A related concern amongst parties is whether a judge will view one spouse in a better light because he or she filed first.  The reality is that judges do not care who files for dissolution first.  There may be other strategic effects to filing at different times, and you should discuss these with your California Divorce Lawyer.

One great advantage of a no-fault divorce system is that you don’t waste time and money proving blame, or cruelty, or infidelity, as in some states.   This is not the case everywhere.  Take, for example, supermodel Christie Brinkley’s recent divorce in New York State.  Through the course of that trial, the court allowed Ms. Brinkley to expose publicly husband Peter Cook’s tawdry affair with his 18 year-old assistant, as well as his addiction to pornography.  This kind of dirty laundry usually has no place in a California divorce.  Instead, you and your California divorce lawyer can focus on the legal issues: property division, support, and child custody if there are children involved.

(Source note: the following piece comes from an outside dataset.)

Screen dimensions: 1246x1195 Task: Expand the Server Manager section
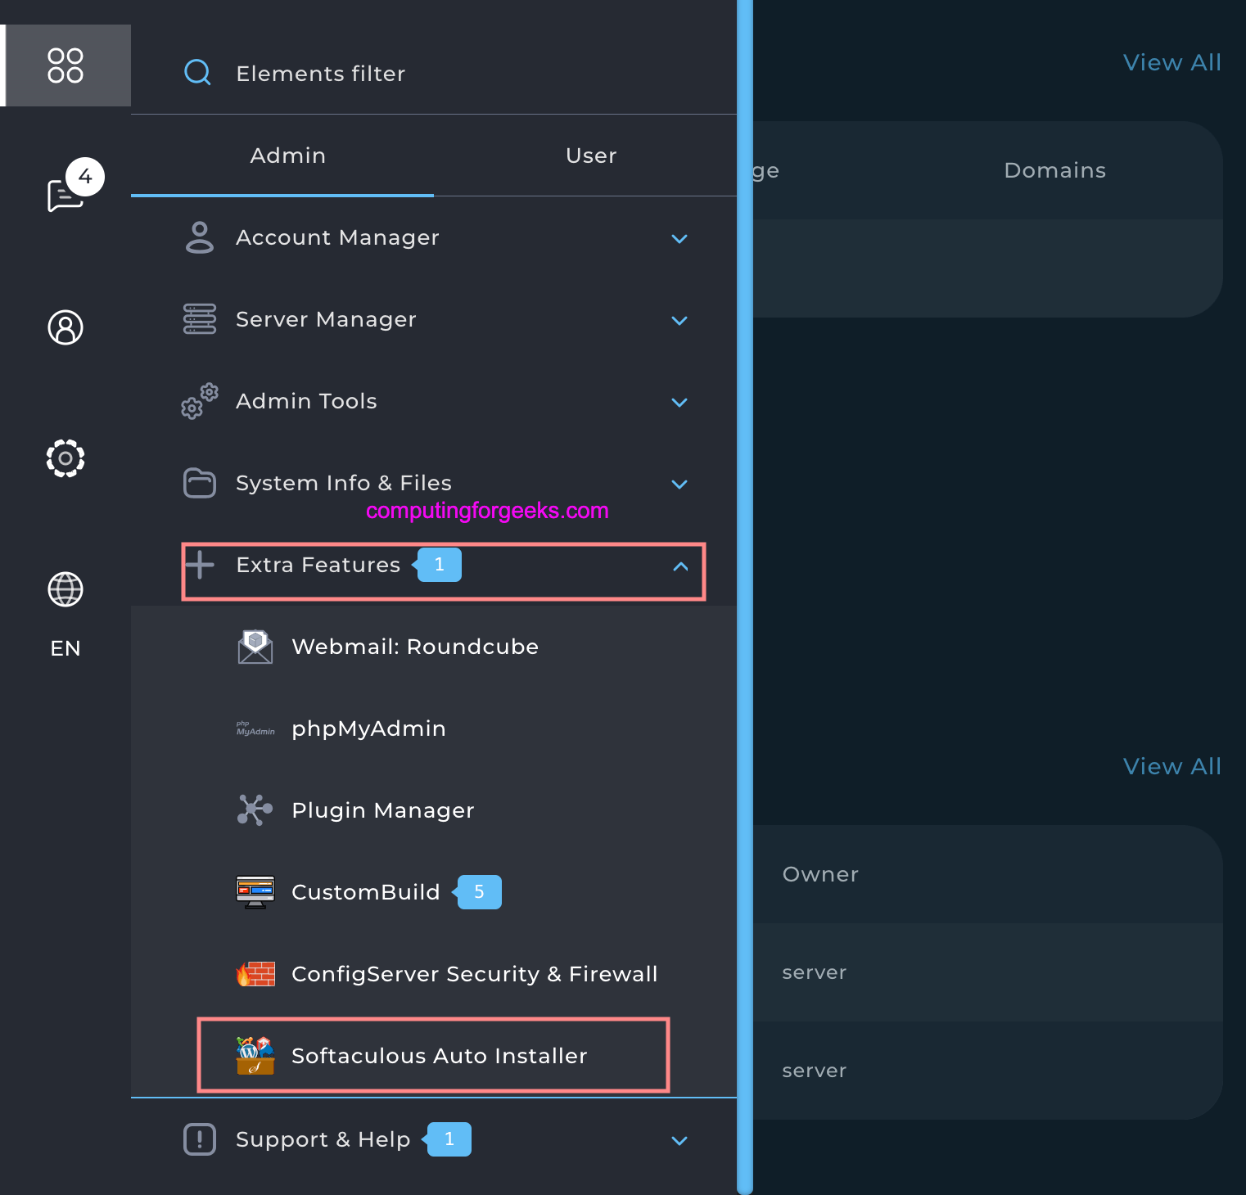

One important exception to the no-fault divorce rule is a situation involving domestic violence.  The topic of domestic violence is outside the scope of this blog posting, but suffice it to say that California courts take domestic violence very seriously.  If you are in immediate danger, you should contact the police immediately and make sure you are safe.  If you have been a victim of domestic violence in the past, you should contact a competent California family lawyer to discuss your options.

A no-fault divorce means it’s not about who did or said what to whom during the marriage.  It’s about getting the divorce completed by applying community property, custody, and support laws, so you can leave the skeletons in the closet and out of the courtroom.